TRADE Turbo Electric Aircraft Design Environment
The ever-increasing amount of air travel and transport calls for substantial improvements in aircraft fuel efficiency and emissions. To reach such goals, the underlying concepts of aircraft must be reinvented. Local infusion of technology, for instance geared turbo fan technology on the power plant, is not enough. A few different approaches have been proposed. One of them is the electrification of primary power. Primary power is also generated by the jet engines on today's aircraft and propels the aircraft. It is a synonym for thrust. Aircraft with partially or fully electrified primary power systems are called hybrid or fully electric aircraft. Gas turbines on-board the aircraft generate electrical power, which is conducted through a power electronic sub-system to electric drives. These are integrated into distributed propulsion sub-systems, which propel the aircraft. Due to their construction, the distributed propulsion devices are substantially more energy efficient (for instance, as they enable boundary layer ingestion).

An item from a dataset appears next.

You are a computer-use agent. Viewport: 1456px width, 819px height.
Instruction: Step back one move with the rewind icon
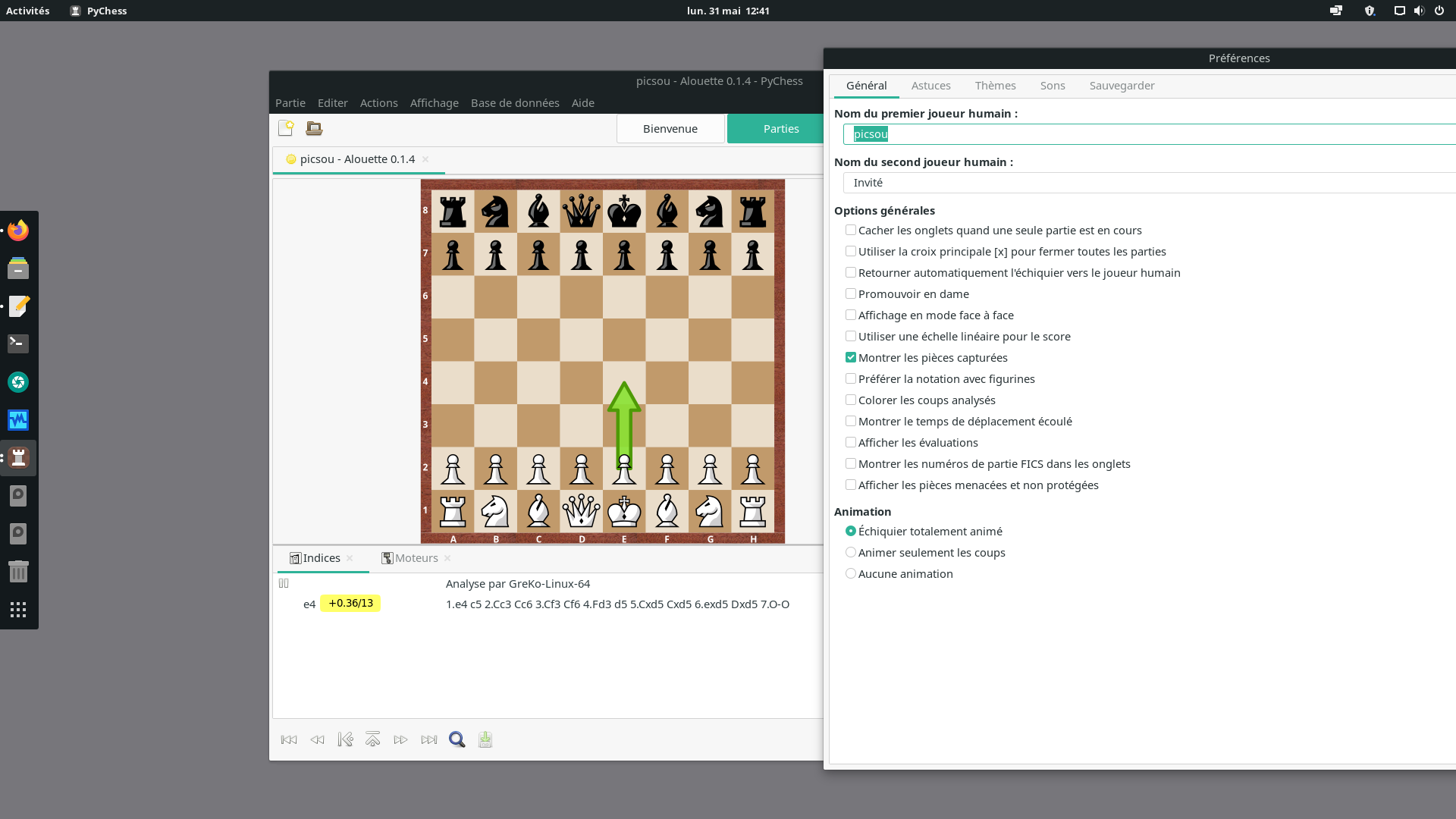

Such fundamentally different concepts are required as the benefit of incremental and local improvements to aircraft and their sub-systems are exhausted. Global optimization of the entire aircraft package is the only remaining way to achieve substantial performance improvements. Conventional engineering methods work poorly for such unconventional solutions, as they rely on statistical data of legacy products and established problem break-downs. This project develops a physics-based simulation and optimization platform with a focus on on-board systems and advanced structures that interfaces with existing conceptual design frameworks. Only like this the underlying trades can be uncovered, and the potential of the above-mentioned concepts can be realized.
The main objective of Turbo electRic Aircraft Design Environment (TRADE) is therefore to develop and utilize advanced simulation and optimization capabilities for hybrid propulsion system design space exploration and mission performance optimization at aircraft level.
Figure: Illustration of the design platform once populated with models of a turbo electric aircraft.
The TRADE Consortium consists of four parties.
- Modelon AB coordinates the project and provides the backbone of the system simulation in terms of modeling libraries and its Modelica compiler. Additionally, the company participates heavily in aircraft level, gas turbine, and thermal system modeling.
- Mälardalen University focuses on the gas turbine modelling, whole-engine and aircraft-level system integration, as well as lead the detailed system level and mission level assessments and optimization studies.
- The University of Nottingham participates mainly in the development of the electrical sub-system models, aircraft-level integration and configuration assessments.
- Technical University Berlin participates mainly in the development of the aircraft structural model as well as the configuration assessments.
This project has received funding from the Clean Sky 2 Joint Undertaking under the European Union’s Horizon 2020 research and innovation programme under grant agreement number 755458.